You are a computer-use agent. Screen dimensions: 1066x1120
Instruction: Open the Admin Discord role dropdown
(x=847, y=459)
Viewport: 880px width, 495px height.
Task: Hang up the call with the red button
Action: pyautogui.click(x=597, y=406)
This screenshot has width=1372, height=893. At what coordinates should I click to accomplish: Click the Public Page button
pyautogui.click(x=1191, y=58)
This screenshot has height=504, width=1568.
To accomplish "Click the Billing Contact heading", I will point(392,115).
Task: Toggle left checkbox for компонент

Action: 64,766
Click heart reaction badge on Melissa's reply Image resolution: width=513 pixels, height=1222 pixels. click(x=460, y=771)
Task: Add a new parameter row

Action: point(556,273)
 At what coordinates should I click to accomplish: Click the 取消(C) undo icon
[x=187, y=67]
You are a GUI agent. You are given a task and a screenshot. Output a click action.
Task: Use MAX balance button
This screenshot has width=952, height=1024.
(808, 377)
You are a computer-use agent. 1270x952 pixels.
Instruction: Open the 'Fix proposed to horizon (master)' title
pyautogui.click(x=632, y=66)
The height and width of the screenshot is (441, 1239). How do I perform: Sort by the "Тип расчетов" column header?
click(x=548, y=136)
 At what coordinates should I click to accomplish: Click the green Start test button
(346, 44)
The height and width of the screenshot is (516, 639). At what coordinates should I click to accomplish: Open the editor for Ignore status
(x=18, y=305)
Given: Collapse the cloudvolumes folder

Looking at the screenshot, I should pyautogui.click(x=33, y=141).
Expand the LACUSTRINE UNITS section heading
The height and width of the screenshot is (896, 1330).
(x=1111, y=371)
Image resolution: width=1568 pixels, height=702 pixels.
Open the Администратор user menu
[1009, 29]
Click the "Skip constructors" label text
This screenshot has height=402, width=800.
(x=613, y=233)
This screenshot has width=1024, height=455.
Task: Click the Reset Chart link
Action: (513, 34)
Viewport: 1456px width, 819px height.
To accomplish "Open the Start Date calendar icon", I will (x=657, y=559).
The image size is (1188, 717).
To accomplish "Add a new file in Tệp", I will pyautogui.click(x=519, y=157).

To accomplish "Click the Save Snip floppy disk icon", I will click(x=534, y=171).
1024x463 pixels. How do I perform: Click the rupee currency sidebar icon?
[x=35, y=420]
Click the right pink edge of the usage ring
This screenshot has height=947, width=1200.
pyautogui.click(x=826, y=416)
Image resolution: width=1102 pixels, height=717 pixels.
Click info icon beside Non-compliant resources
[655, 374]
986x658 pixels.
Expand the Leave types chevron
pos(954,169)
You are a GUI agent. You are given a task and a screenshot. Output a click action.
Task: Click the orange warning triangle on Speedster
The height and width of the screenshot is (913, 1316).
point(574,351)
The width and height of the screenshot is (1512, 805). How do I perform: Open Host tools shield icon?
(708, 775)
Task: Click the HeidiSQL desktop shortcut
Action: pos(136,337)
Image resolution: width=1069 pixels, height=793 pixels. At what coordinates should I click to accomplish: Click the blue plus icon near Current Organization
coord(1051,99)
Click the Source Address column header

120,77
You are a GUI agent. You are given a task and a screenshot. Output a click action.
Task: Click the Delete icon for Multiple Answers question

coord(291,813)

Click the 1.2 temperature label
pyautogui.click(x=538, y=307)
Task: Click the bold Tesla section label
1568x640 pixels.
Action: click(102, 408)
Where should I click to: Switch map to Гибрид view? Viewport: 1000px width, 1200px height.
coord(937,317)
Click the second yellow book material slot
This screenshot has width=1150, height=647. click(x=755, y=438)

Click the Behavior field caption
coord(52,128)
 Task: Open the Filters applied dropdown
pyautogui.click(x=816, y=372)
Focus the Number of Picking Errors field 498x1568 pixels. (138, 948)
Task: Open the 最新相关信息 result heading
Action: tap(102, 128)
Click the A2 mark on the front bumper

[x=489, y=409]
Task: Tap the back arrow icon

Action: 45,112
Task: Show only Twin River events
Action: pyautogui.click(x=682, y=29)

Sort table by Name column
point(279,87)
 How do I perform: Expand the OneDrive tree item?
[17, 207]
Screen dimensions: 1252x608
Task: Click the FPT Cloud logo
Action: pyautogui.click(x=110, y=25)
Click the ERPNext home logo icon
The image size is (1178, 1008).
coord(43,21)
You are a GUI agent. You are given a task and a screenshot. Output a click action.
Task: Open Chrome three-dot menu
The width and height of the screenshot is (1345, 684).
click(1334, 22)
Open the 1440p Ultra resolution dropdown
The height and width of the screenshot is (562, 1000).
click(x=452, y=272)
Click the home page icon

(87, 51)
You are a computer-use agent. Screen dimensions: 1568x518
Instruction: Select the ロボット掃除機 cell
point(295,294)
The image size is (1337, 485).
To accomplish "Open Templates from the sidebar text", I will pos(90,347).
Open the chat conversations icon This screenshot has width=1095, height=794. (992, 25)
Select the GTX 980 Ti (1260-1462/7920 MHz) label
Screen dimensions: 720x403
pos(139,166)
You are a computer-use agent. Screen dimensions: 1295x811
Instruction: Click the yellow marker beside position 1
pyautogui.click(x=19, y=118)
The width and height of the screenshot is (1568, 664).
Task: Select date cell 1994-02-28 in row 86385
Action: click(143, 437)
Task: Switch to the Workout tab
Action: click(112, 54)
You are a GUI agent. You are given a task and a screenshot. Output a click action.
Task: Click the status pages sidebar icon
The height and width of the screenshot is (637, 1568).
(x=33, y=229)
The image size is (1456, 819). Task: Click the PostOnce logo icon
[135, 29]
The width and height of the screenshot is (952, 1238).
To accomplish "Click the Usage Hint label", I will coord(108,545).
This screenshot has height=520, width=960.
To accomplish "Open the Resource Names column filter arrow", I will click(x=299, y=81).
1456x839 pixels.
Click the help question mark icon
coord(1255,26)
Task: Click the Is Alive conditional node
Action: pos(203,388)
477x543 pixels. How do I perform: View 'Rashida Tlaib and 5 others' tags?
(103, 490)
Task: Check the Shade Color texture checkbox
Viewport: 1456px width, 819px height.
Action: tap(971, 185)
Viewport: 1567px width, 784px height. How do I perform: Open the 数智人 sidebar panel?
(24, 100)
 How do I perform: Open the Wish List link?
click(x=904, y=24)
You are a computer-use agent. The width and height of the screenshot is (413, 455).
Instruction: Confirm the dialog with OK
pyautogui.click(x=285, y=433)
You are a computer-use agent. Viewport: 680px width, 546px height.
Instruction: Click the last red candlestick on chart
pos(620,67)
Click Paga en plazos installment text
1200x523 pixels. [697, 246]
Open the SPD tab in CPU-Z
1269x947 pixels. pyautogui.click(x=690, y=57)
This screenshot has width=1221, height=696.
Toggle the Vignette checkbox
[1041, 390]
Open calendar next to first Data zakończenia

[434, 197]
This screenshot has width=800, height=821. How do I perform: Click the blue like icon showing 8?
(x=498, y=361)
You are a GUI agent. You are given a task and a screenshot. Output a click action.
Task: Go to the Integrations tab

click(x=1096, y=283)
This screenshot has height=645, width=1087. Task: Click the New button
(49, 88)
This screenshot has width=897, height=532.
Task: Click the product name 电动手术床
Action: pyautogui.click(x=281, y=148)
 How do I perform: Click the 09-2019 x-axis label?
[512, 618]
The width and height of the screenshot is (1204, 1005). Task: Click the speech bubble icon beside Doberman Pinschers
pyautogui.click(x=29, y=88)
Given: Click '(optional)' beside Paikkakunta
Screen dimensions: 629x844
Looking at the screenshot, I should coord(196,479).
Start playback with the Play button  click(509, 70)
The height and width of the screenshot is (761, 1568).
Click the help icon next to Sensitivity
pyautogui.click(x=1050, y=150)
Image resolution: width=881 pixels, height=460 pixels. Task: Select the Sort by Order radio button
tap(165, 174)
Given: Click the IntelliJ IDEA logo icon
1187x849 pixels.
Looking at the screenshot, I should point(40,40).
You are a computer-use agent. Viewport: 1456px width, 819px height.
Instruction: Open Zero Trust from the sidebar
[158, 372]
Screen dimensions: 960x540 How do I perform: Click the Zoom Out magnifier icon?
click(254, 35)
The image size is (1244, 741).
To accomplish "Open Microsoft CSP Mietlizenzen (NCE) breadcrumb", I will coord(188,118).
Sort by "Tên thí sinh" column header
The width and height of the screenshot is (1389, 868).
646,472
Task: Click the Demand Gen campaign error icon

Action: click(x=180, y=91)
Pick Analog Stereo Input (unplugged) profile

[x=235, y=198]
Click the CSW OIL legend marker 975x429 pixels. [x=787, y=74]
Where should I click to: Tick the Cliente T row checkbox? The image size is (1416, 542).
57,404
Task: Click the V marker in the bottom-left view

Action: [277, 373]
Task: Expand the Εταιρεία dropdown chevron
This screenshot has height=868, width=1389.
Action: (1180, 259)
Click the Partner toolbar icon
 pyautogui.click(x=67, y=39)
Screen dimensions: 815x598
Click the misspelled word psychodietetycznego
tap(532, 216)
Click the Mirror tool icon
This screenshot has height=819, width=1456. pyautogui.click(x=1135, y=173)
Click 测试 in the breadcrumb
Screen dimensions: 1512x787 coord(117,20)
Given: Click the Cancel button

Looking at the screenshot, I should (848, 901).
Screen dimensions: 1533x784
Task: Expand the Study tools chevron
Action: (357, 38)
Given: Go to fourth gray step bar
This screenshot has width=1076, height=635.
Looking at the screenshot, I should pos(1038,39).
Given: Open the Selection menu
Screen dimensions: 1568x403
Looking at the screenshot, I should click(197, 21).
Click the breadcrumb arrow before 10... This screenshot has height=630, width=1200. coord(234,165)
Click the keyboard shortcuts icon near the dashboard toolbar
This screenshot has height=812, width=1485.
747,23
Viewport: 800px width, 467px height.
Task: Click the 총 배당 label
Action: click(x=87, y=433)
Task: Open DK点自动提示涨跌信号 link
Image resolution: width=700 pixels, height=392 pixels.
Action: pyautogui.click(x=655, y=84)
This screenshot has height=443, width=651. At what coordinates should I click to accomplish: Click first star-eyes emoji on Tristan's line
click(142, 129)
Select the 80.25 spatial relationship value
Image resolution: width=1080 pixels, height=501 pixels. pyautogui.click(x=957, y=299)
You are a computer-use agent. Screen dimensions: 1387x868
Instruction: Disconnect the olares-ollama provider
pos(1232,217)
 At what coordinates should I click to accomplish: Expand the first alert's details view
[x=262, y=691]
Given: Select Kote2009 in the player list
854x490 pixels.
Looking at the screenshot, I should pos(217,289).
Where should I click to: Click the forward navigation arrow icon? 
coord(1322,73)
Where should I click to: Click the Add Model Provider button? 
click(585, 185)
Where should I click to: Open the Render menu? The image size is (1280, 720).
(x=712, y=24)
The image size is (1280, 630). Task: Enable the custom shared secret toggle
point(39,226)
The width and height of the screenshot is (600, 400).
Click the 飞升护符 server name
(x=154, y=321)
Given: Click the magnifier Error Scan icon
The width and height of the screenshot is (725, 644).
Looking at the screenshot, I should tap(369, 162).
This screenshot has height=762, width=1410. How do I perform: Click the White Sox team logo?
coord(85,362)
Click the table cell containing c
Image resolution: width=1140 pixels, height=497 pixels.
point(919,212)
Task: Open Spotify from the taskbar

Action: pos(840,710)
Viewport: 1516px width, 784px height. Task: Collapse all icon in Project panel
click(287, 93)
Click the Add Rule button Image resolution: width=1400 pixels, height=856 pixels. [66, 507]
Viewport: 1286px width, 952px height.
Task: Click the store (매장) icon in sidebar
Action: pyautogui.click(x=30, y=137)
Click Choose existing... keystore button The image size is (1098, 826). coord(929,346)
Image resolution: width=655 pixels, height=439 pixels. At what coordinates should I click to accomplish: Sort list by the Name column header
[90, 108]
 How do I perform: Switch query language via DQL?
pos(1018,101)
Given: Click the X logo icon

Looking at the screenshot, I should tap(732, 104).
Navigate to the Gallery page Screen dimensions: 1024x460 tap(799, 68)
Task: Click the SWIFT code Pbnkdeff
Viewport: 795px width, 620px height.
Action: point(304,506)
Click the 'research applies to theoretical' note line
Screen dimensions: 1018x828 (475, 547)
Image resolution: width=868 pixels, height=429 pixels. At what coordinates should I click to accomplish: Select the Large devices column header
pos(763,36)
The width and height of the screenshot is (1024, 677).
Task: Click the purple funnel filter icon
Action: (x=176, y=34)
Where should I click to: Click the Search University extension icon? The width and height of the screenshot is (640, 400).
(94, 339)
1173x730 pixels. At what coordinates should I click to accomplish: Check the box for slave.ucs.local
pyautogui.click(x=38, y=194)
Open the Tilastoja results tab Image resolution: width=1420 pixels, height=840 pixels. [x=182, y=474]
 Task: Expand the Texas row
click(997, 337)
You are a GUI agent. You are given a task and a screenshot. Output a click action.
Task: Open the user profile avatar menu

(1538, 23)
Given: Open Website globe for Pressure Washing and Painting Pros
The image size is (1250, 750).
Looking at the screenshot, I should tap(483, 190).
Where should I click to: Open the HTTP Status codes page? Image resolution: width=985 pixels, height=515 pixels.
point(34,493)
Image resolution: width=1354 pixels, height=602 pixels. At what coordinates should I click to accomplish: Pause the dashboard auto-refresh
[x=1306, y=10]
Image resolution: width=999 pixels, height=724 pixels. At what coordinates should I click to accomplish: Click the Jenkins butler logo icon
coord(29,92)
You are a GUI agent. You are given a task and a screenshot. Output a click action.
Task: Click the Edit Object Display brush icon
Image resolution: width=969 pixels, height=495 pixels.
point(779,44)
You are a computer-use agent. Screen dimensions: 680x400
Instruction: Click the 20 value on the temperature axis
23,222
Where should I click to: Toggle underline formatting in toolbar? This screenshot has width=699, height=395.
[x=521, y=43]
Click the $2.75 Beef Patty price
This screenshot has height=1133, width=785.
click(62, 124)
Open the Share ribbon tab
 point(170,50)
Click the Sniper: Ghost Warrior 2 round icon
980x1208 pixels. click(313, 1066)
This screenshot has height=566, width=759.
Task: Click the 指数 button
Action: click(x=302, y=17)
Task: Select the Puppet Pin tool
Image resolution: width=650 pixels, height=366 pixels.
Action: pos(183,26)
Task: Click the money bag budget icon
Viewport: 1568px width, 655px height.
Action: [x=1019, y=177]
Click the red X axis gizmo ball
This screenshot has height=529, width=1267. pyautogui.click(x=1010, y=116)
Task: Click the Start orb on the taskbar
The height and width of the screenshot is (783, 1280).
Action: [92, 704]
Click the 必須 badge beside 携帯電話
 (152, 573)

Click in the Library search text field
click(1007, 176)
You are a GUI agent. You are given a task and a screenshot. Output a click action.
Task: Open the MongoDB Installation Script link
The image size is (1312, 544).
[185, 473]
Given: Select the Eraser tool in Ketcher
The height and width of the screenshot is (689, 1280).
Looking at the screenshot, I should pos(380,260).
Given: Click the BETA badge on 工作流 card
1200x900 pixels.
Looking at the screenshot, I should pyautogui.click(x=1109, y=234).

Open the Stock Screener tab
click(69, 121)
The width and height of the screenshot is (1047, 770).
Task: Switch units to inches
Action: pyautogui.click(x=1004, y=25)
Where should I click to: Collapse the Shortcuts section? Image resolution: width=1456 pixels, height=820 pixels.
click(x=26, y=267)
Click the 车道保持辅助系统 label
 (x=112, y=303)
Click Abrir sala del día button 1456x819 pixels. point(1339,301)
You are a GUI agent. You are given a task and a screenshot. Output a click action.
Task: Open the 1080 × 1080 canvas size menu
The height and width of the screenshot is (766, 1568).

——————

Rewrite the data from the line with "Task: Click the money bag budget icon" to the line with "This screenshot has height=529, width=1267.", changing "money bag" to "wallet" and leaving everything else the same. Give back only those lines.

Task: Click the wallet budget icon
Viewport: 1568px width, 655px height.
Action: [x=1019, y=177]
Click the red X axis gizmo ball
This screenshot has height=529, width=1267. pyautogui.click(x=1010, y=116)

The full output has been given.